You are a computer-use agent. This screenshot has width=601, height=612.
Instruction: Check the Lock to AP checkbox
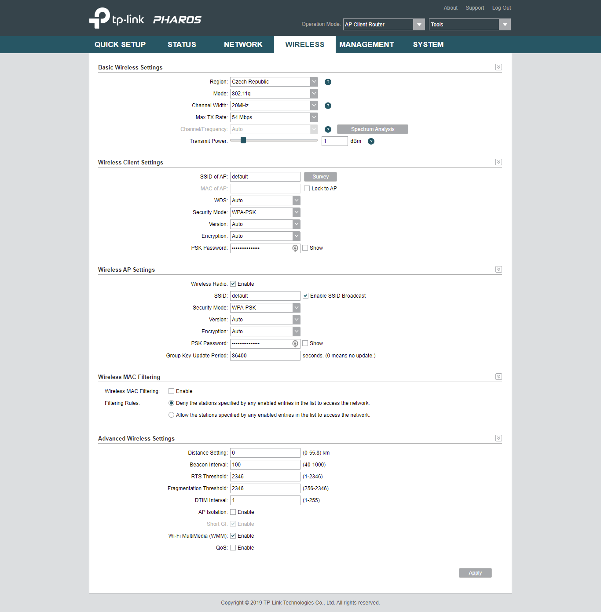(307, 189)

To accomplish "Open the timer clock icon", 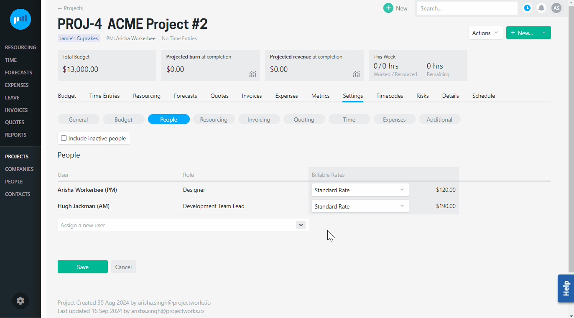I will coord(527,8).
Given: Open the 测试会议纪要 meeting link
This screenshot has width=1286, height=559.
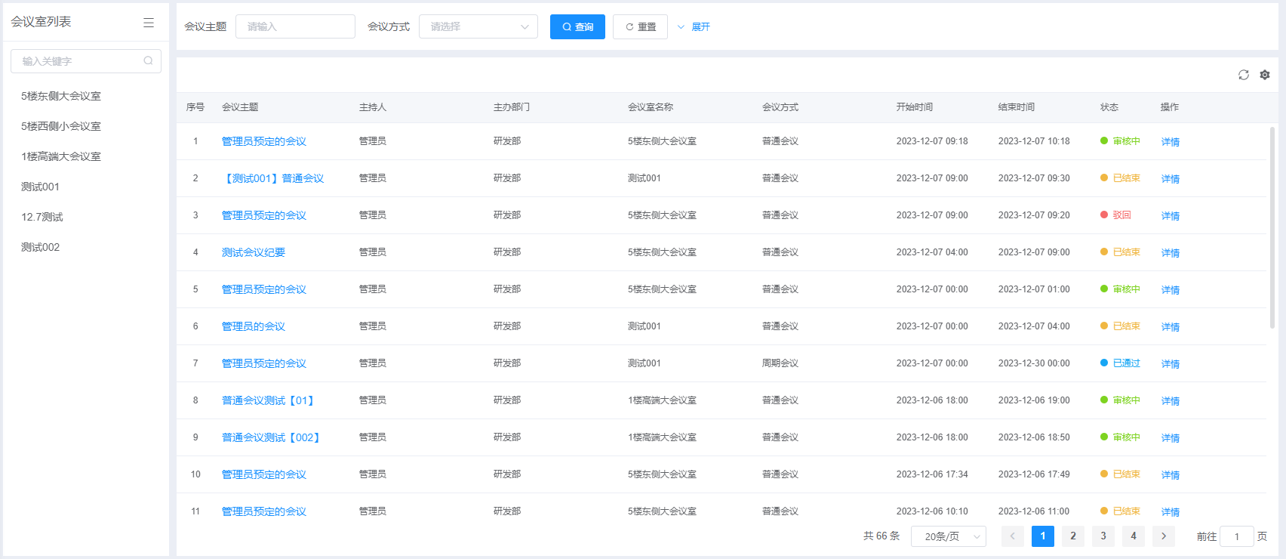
******
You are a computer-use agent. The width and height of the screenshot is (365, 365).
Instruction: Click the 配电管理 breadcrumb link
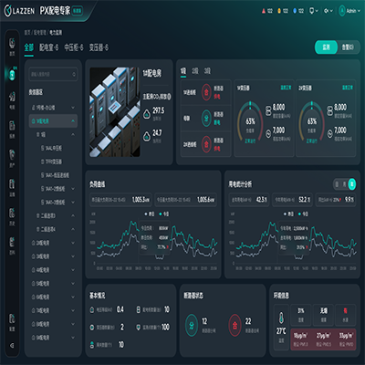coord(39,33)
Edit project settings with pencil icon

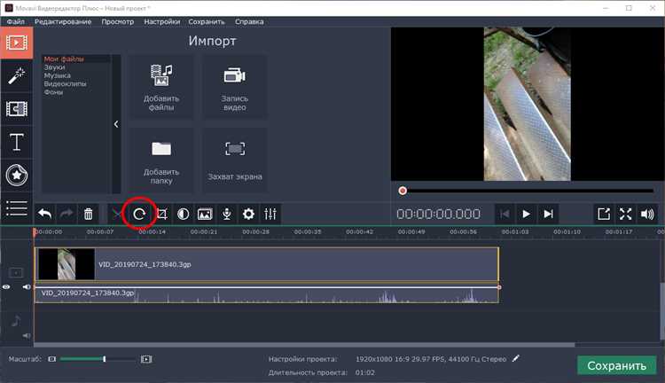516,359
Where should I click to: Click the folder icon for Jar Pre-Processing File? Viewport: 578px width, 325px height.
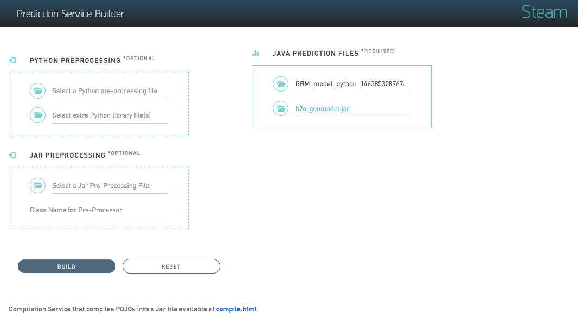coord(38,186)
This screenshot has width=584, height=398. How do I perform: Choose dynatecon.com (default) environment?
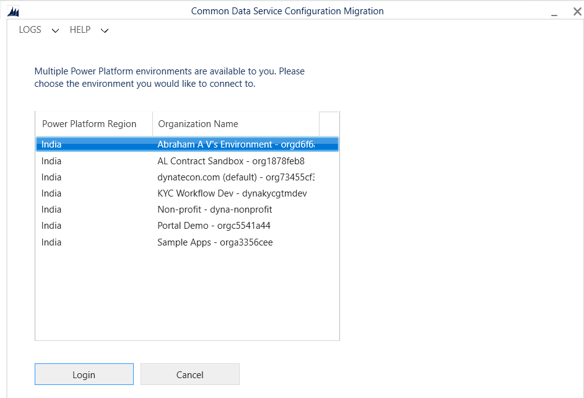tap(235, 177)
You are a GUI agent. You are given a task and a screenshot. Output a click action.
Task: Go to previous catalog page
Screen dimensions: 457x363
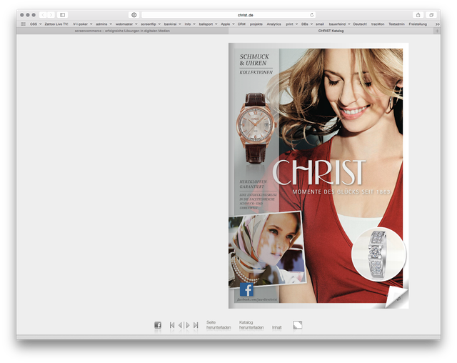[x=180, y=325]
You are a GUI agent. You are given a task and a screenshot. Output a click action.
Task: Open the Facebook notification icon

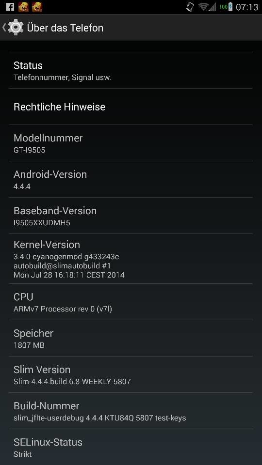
******
_Assigned task:_ Bring together all lines from the listing that contain the word "agent".

_Solution for this problem:_
You are a computer-use agent. This screenshot has width=601, height=612.
You are a computer-use agent. The width and height of the screenshot is (365, 365).
You are a GUI agent. You are given a task and a screenshot. Output a click action.
You are a GUI agent. You are given a task and a screenshot. Output a click action.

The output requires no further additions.